REPUBLIKA.CO.ID, NUSA DUA -- Organization for Economic Cooperation and Development (OECD) sedang memformulasikan perjanjian internasional yang tepat untuk mengatasi masalah penggelapan pajak (tax evasion) dan pemindahan keuntungan (profit shifting) lintas batas negara yang dilakukan perusahaan multinasional.

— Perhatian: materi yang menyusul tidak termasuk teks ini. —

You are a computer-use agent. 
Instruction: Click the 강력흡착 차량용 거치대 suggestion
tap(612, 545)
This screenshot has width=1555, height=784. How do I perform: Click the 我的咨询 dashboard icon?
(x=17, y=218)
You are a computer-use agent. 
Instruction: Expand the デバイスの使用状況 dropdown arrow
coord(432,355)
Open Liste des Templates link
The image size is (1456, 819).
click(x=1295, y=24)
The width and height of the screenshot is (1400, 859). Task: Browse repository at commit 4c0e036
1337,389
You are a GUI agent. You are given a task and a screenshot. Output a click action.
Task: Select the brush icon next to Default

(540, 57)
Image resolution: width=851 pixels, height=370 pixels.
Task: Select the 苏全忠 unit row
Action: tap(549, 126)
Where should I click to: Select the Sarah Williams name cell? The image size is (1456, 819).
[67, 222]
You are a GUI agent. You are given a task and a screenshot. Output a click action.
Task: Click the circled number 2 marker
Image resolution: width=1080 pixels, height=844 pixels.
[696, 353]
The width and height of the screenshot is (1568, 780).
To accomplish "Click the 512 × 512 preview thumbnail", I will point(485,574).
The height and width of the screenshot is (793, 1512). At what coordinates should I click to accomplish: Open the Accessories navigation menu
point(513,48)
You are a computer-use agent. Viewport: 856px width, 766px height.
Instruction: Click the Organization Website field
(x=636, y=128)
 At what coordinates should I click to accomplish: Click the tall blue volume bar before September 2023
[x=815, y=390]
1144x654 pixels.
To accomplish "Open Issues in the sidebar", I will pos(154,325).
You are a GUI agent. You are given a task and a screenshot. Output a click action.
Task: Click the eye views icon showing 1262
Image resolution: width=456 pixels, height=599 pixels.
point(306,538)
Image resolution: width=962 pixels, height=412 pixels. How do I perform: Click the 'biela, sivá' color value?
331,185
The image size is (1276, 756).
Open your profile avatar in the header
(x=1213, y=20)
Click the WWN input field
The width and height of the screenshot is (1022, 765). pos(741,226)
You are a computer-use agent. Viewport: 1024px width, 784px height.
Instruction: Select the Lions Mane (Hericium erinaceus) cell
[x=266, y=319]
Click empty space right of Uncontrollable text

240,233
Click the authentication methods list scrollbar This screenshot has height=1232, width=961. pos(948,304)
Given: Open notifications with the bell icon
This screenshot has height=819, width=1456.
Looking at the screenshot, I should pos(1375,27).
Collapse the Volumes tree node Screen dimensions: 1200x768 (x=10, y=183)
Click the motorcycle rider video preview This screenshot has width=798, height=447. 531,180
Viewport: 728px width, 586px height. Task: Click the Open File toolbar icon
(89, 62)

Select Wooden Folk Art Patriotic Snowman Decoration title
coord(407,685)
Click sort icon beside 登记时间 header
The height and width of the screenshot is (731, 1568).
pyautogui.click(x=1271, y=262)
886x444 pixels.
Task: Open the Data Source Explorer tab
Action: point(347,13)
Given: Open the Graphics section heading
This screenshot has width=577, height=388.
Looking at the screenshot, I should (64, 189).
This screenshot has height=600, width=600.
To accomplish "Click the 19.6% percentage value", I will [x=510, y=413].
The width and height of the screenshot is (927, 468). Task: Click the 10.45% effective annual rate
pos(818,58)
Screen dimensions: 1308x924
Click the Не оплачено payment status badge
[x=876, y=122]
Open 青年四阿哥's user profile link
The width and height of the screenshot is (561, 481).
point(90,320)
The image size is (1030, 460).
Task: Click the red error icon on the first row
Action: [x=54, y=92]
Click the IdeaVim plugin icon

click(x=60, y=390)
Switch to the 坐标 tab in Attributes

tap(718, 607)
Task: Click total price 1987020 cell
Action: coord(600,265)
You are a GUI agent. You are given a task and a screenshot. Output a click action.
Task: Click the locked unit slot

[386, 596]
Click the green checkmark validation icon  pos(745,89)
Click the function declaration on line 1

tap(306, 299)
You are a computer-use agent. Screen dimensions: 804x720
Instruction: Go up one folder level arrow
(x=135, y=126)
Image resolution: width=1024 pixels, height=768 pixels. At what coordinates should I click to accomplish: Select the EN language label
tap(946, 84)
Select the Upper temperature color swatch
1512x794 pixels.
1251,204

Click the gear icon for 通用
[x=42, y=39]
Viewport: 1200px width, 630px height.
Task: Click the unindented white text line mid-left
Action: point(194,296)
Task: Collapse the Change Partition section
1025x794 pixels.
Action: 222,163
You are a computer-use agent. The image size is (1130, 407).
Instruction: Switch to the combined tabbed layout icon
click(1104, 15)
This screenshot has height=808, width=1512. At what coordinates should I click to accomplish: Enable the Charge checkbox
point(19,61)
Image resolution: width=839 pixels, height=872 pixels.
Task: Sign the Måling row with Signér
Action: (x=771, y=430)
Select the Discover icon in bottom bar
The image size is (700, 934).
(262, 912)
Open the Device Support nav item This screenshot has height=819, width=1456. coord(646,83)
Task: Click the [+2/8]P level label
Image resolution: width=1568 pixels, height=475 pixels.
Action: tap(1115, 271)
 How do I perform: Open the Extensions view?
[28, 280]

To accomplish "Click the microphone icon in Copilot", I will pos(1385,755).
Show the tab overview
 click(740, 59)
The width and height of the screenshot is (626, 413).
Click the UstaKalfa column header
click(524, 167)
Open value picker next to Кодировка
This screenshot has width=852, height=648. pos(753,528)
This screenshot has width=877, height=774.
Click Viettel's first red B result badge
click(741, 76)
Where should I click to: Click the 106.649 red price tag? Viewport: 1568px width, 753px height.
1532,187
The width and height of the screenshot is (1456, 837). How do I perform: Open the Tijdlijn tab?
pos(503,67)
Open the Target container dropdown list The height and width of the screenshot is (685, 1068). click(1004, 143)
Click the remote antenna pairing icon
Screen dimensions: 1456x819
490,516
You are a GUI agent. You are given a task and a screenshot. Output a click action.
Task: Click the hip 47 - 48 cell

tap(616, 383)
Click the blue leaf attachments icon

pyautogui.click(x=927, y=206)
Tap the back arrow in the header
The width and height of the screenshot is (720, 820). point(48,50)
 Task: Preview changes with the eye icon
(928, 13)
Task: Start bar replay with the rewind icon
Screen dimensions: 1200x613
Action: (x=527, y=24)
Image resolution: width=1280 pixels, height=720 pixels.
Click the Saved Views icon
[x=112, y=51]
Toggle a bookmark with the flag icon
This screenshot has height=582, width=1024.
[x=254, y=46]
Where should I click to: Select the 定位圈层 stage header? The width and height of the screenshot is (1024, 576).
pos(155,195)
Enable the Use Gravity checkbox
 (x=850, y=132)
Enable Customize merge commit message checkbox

Deputi Sekretaris Jenderal OECD Yves Leterme kepada wartawan di sela-sela perhelatan APEC Finance Ministers' Meeting di Nusa Dua, Bali, akhir pekan ini, menyebut dalam satu bulan ke depan, OECD akan segera menuntaskan draft perjanjian tersebut.
"Akan ada bentuk hukum untuk mengatasi penghindaran pajak dan tindakan-tindakan yang berujung pada penghindaran pajak, praktek-praktek merugikan dan perencanaan pajak yang agresif (base erosion and profit shifting/BEPS)," papar Yves.
Yves mengatakan pada dasarnya negara-negara anggota G-20 yang menugaskan OECD untuk proyek ini telah menyatakan persetujuannya. Setelah draft perjanjian rampung, Yves mengatakan setiap negara harus mengadaptasikannya dengan produk hukum di masing-masing negara. "Selain tentunya diadaptasikan ke perjanjian-perjanjian yang telah ada," kata dia.
OECD, kata Yves, sedang mencari cara untuk membuat pengadaptasian perjanjian ini lebih mudah dan cepat. "Kita tidak punya banyak waktu," ujarnya.
Setelah melewati fase teknis di atas, OECD menyarankan agar masing-masing negara membuat semacam peta jalan (road map) dari perubahan perjanjian dan peraturan perundang-undangan. Hal ini jelas menjadi tanggung jawab negara-negara G-20 dan negara-negara lainnya. "Semua terserah mereka. Tentu saja OECD memiliki platform dari segala macam bentuk perjanjian dan kesepakatan dalam domain perpajakan. Tetapi, tanggung jawab yang lebih penting tentunya ada di tingkat nasional dan kebijakan nasional di antara negara-negara G-20," kata Yves.
Lebih lanjut, Yves mengatakan perilaku penghindaran pajak adalah sesuatu yang 'normal' bagi perusahaan. Akan tetapi, kompetisi antar negara menjadi tidak sehat, khususnya dalam menarik investasi asing langsung (foreign direct investment/FDI). Selain itu, Yves menyebut peperangan terhadap tindakan semacam ini penting demi menjamin keberlangsungan penerimaan perpajakan suatu negara dari perusahaan multinasional.
Praktek penghindaran pajak tidak hanya merugikan negara maju semata. Negara-negara berkembang seperti Indonesia pun dirugikan. "Harapannya agar kapasitas ekonomi lebih kuat seiring kecukupan pembiayaan dari sisi pendidikan, kesehatan dan beberapa aspek lainnya," ungkap Yves.